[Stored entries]
--------------------

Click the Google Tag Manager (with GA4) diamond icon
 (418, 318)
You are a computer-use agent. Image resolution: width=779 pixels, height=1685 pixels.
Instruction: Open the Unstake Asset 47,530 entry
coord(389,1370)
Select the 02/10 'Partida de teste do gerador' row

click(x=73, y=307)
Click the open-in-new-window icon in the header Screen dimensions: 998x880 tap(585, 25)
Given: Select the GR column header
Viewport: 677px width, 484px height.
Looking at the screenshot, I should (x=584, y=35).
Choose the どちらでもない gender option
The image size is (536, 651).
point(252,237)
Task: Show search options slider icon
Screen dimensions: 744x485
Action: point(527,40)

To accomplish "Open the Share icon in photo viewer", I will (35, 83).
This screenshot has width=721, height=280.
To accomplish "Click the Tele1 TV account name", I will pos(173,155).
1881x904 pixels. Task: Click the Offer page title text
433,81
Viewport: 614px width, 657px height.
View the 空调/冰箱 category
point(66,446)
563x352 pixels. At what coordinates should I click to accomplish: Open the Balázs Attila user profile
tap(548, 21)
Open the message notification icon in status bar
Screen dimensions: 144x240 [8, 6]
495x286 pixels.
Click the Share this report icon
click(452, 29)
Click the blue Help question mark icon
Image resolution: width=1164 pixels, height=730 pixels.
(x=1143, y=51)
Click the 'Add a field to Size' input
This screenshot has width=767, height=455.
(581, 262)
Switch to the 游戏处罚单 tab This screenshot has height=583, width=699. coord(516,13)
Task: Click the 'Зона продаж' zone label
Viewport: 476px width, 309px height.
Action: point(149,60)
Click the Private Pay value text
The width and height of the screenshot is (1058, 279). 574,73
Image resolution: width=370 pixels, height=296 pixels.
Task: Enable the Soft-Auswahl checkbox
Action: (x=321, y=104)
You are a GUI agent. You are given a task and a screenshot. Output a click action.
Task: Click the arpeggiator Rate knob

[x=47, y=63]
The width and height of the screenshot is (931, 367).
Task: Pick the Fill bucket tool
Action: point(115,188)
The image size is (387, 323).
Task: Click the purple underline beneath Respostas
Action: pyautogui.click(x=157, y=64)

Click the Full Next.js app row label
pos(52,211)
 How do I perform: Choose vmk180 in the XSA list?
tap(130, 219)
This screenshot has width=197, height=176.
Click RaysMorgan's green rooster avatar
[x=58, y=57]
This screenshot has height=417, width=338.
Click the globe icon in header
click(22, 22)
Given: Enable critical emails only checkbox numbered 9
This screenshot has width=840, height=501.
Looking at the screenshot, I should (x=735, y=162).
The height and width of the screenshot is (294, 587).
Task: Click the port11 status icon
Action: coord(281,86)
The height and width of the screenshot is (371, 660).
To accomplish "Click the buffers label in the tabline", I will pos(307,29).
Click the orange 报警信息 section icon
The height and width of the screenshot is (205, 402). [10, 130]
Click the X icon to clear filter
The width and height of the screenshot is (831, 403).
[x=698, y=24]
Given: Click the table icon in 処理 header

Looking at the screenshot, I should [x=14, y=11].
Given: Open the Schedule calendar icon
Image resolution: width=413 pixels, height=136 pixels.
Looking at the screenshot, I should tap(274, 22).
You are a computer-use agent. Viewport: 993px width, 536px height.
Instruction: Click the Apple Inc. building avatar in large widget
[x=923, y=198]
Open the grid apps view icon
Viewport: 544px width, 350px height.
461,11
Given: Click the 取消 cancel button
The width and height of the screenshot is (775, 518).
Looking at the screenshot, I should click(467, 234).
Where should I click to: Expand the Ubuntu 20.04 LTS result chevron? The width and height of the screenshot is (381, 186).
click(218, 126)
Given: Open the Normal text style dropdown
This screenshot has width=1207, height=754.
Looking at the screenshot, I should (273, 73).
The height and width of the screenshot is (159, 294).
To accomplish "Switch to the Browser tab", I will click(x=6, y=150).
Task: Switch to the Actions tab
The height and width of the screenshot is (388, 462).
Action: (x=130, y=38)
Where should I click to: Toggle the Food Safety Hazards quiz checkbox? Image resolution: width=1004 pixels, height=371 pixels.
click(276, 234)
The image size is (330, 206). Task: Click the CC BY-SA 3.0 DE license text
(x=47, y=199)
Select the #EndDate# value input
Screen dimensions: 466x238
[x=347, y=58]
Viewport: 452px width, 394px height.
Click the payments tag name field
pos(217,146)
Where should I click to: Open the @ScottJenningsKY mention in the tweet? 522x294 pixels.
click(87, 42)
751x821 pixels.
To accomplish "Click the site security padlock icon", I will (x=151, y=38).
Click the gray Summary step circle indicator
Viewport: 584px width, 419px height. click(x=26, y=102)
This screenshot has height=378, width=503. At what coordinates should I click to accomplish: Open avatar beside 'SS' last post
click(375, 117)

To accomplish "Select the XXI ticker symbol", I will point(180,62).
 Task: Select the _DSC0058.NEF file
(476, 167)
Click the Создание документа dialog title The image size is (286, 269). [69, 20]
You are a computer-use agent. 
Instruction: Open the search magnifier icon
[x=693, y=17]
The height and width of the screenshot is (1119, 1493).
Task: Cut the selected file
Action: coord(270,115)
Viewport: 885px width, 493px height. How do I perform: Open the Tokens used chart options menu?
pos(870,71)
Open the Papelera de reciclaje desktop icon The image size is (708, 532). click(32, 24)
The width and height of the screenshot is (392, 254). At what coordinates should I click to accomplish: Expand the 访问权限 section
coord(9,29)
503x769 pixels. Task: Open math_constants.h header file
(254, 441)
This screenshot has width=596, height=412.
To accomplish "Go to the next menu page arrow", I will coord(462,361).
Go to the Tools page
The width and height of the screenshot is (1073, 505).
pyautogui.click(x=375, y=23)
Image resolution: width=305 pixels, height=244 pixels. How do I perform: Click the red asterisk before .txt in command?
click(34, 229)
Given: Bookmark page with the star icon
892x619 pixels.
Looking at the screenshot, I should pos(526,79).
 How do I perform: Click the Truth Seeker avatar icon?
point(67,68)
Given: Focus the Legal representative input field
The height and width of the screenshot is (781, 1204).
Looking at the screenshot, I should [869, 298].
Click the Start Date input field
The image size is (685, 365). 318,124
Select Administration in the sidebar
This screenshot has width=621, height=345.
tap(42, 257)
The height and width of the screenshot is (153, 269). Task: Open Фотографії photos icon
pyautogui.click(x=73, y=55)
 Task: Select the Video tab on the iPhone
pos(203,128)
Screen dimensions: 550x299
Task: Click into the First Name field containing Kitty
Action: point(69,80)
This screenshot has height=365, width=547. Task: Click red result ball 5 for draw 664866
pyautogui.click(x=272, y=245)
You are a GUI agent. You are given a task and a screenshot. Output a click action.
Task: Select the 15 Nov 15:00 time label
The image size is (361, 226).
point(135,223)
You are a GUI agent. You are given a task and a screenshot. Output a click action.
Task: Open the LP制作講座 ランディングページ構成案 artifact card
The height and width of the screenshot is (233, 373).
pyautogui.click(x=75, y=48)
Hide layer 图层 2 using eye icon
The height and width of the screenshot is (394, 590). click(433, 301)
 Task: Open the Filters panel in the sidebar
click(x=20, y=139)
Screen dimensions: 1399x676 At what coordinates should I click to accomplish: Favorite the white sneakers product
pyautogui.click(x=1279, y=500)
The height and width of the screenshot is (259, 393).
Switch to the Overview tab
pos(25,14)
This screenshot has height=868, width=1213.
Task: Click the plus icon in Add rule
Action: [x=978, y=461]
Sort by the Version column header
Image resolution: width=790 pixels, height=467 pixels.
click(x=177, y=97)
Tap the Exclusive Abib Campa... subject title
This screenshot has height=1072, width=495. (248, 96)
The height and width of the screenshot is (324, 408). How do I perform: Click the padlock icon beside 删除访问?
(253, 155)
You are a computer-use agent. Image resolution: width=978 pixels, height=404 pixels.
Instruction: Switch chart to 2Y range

--------------------

Requirement
Reproduce the records above exactly, character for character.

Solved exercise
Click the Google Tag Manager (with GA4) diamond icon
 (418, 318)
You are a computer-use agent. Image resolution: width=779 pixels, height=1685 pixels.
Instruction: Open the Unstake Asset 47,530 entry
coord(389,1370)
Select the 02/10 'Partida de teste do gerador' row

click(x=73, y=307)
Click the open-in-new-window icon in the header Screen dimensions: 998x880 tap(585, 25)
Given: Select the GR column header
Viewport: 677px width, 484px height.
Looking at the screenshot, I should (x=584, y=35).
Choose the どちらでもない gender option
The image size is (536, 651).
point(252,237)
Task: Show search options slider icon
Screen dimensions: 744x485
Action: point(527,40)

To accomplish "Open the Share icon in photo viewer", I will (35, 83).
This screenshot has width=721, height=280.
To accomplish "Click the Tele1 TV account name", I will pos(173,155).
1881x904 pixels. Task: Click the Offer page title text
433,81
Viewport: 614px width, 657px height.
View the 空调/冰箱 category
point(66,446)
563x352 pixels. At what coordinates should I click to accomplish: Open the Balázs Attila user profile
tap(548, 21)
Open the message notification icon in status bar
Screen dimensions: 144x240 [8, 6]
495x286 pixels.
Click the Share this report icon
click(452, 29)
Click the blue Help question mark icon
Image resolution: width=1164 pixels, height=730 pixels.
(x=1143, y=51)
Click the 'Add a field to Size' input
This screenshot has width=767, height=455.
(581, 262)
Switch to the 游戏处罚单 tab This screenshot has height=583, width=699. coord(516,13)
Task: Click the 'Зона продаж' zone label
Viewport: 476px width, 309px height.
Action: point(149,60)
Click the Private Pay value text
The width and height of the screenshot is (1058, 279). 574,73
Image resolution: width=370 pixels, height=296 pixels.
Task: Enable the Soft-Auswahl checkbox
Action: (x=321, y=104)
You are a GUI agent. You are given a task and a screenshot. Output a click action.
Task: Click the arpeggiator Rate knob

[x=47, y=63]
The width and height of the screenshot is (931, 367).
Task: Pick the Fill bucket tool
Action: point(115,188)
The image size is (387, 323).
Task: Click the purple underline beneath Respostas
Action: pyautogui.click(x=157, y=64)

Click the Full Next.js app row label
pos(52,211)
 How do I perform: Choose vmk180 in the XSA list?
tap(130, 219)
This screenshot has width=197, height=176.
Click RaysMorgan's green rooster avatar
[x=58, y=57]
This screenshot has height=417, width=338.
Click the globe icon in header
click(22, 22)
Given: Enable critical emails only checkbox numbered 9
This screenshot has width=840, height=501.
Looking at the screenshot, I should (x=735, y=162).
The height and width of the screenshot is (294, 587).
Task: Click the port11 status icon
Action: coord(281,86)
The height and width of the screenshot is (371, 660).
To accomplish "Click the buffers label in the tabline", I will pos(307,29).
Click the orange 报警信息 section icon
The height and width of the screenshot is (205, 402). [10, 130]
Click the X icon to clear filter
The width and height of the screenshot is (831, 403).
[x=698, y=24]
Given: Click the table icon in 処理 header

Looking at the screenshot, I should [x=14, y=11].
Given: Open the Schedule calendar icon
Image resolution: width=413 pixels, height=136 pixels.
Looking at the screenshot, I should tap(274, 22).
You are a computer-use agent. Viewport: 993px width, 536px height.
Instruction: Click the Apple Inc. building avatar in large widget
[x=923, y=198]
Open the grid apps view icon
Viewport: 544px width, 350px height.
461,11
Given: Click the 取消 cancel button
The width and height of the screenshot is (775, 518).
Looking at the screenshot, I should click(467, 234).
Where should I click to: Expand the Ubuntu 20.04 LTS result chevron? The width and height of the screenshot is (381, 186).
click(218, 126)
Given: Open the Normal text style dropdown
This screenshot has width=1207, height=754.
Looking at the screenshot, I should (273, 73).
The height and width of the screenshot is (159, 294).
To accomplish "Switch to the Browser tab", I will click(x=6, y=150).
Task: Switch to the Actions tab
The height and width of the screenshot is (388, 462).
Action: (x=130, y=38)
Where should I click to: Toggle the Food Safety Hazards quiz checkbox? Image resolution: width=1004 pixels, height=371 pixels.
click(276, 234)
The image size is (330, 206). Task: Click the CC BY-SA 3.0 DE license text
(x=47, y=199)
Select the #EndDate# value input
Screen dimensions: 466x238
[x=347, y=58]
Viewport: 452px width, 394px height.
Click the payments tag name field
pos(217,146)
Where should I click to: Open the @ScottJenningsKY mention in the tweet? 522x294 pixels.
click(87, 42)
751x821 pixels.
To accomplish "Click the site security padlock icon", I will (x=151, y=38).
Click the gray Summary step circle indicator
Viewport: 584px width, 419px height. click(x=26, y=102)
This screenshot has height=378, width=503. At what coordinates should I click to accomplish: Open avatar beside 'SS' last post
click(375, 117)

To accomplish "Select the XXI ticker symbol", I will point(180,62).
 Task: Select the _DSC0058.NEF file
(476, 167)
Click the Создание документа dialog title The image size is (286, 269). [69, 20]
You are a computer-use agent. 
Instruction: Open the search magnifier icon
[x=693, y=17]
The height and width of the screenshot is (1119, 1493).
Task: Cut the selected file
Action: coord(270,115)
Viewport: 885px width, 493px height. How do I perform: Open the Tokens used chart options menu?
pos(870,71)
Open the Papelera de reciclaje desktop icon The image size is (708, 532). click(32, 24)
The width and height of the screenshot is (392, 254). At what coordinates should I click to accomplish: Expand the 访问权限 section
coord(9,29)
503x769 pixels. Task: Open math_constants.h header file
(254, 441)
This screenshot has width=596, height=412.
To accomplish "Go to the next menu page arrow", I will coord(462,361).
Go to the Tools page
The width and height of the screenshot is (1073, 505).
pyautogui.click(x=375, y=23)
Image resolution: width=305 pixels, height=244 pixels. How do I perform: Click the red asterisk before .txt in command?
click(34, 229)
Given: Bookmark page with the star icon
892x619 pixels.
Looking at the screenshot, I should pos(526,79).
 How do I perform: Click the Truth Seeker avatar icon?
point(67,68)
Given: Focus the Legal representative input field
The height and width of the screenshot is (781, 1204).
Looking at the screenshot, I should [869, 298].
Click the Start Date input field
The image size is (685, 365). 318,124
Select Administration in the sidebar
This screenshot has width=621, height=345.
tap(42, 257)
The height and width of the screenshot is (153, 269). Task: Open Фотографії photos icon
pyautogui.click(x=73, y=55)
 Task: Select the Video tab on the iPhone
pos(203,128)
Screen dimensions: 550x299
Task: Click into the First Name field containing Kitty
Action: point(69,80)
This screenshot has height=365, width=547. Task: Click red result ball 5 for draw 664866
pyautogui.click(x=272, y=245)
You are a GUI agent. You are given a task and a screenshot. Output a click action.
Task: Select the 15 Nov 15:00 time label
The image size is (361, 226).
point(135,223)
You are a GUI agent. You are given a task and a screenshot. Output a click action.
Task: Open the LP制作講座 ランディングページ構成案 artifact card
The height and width of the screenshot is (233, 373).
pyautogui.click(x=75, y=48)
Hide layer 图层 2 using eye icon
The height and width of the screenshot is (394, 590). click(433, 301)
 Task: Open the Filters panel in the sidebar
click(x=20, y=139)
Screen dimensions: 1399x676 At what coordinates should I click to accomplish: Favorite the white sneakers product
pyautogui.click(x=1279, y=500)
The height and width of the screenshot is (259, 393).
Switch to the Overview tab
pos(25,14)
This screenshot has height=868, width=1213.
Task: Click the plus icon in Add rule
Action: [x=978, y=461]
Sort by the Version column header
Image resolution: width=790 pixels, height=467 pixels.
click(x=177, y=97)
Tap the Exclusive Abib Campa... subject title
This screenshot has height=1072, width=495. (248, 96)
The height and width of the screenshot is (324, 408). How do I perform: Click the padlock icon beside 删除访问?
(253, 155)
You are a computer-use agent. Image resolution: width=978 pixels, height=404 pixels.
Instruction: Switch chart to 2Y range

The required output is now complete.